Welcome to Turtle Investing
Although there are a number of registered accounts in Canada, we will focus on the two most popular ones: TFSAs and RRSPs
"The Tax-Free Savings Account (TFSA) program began in 2009. It is a way for individuals who are 18 and older and who have a valid social insurance number to set money aside tax-free throughout their lifetime. Contributions to a TFSA are not deductible for income tax purposes. Any amount contributed as well as any income earned in the account (for example, investment income and capital gains) is generally tax-free, even when it is withdrawn. Administrative or other fees in relation to TFSA and any interest or money borrowed to contribute to a TFSA are not tax-deductible."
Note: You will keep receiving contribution room to your TFSA even if you do not file income taxes or open a TFSA
Keynotes:
You can open as many TFSA accounts as you want as long as the dollar amount contributed adds up to be within your total limit. For example, you can have a TFSA account with three separate banks, several brokers but as long as the total contributed does not exceed your limit you will not be audited by the CRA.
We suggest a TFSA as the first registered account to open once you are the age of majority within your province/ territory. We suggest maxing out the TFSA as much as possible with a majority weight of defensive passive income-generating stocks.
In theory, you can make a million dollars with your TFSA and not be taxed for the gains but make sure that you do not use the account for business activities such as trading. The CRA does not specify exactly what "business activity" would look like and how many trades would mark your account as such. Regardless, make sure to only hold investments that you plan to hold for more than a year to prevent the CRA from conducting an audit on your TFSA.
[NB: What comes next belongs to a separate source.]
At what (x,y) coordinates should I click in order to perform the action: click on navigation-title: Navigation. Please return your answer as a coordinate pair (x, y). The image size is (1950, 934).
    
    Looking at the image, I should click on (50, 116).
Make sure to read about the implications of withdrawals on the official CRA website before withdrawing from your TFSA
"An RRSP is a retirement savings plan that you establish, that we register, and to which you or your spouse or common-law partner contribute. Deductible RRSP contributions can be used to reduce your tax.
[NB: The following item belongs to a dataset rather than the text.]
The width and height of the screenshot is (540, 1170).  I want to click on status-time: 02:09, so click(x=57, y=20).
Any income you earn in the RRSP is usually exempt from tax as long as the funds remain in the plan; you generally have to pay tax when you receive payments from the plan."
Note: To earn RRSP contribution room, it completely depends on the amount of income that you report when you file your taxes.
Keynotes:
Before opening an RRSP, employers often have partner programs or packages that can increase your RRSP contributions so be sure to check if your employer does RRSP contribution matching.
Make sure to read about the implications of withdrawals on the official CRA website before withdrawing from your RRSP
Disclaimer: Please make sure to read in full regarding these accounts on CRA's website before making any decisions.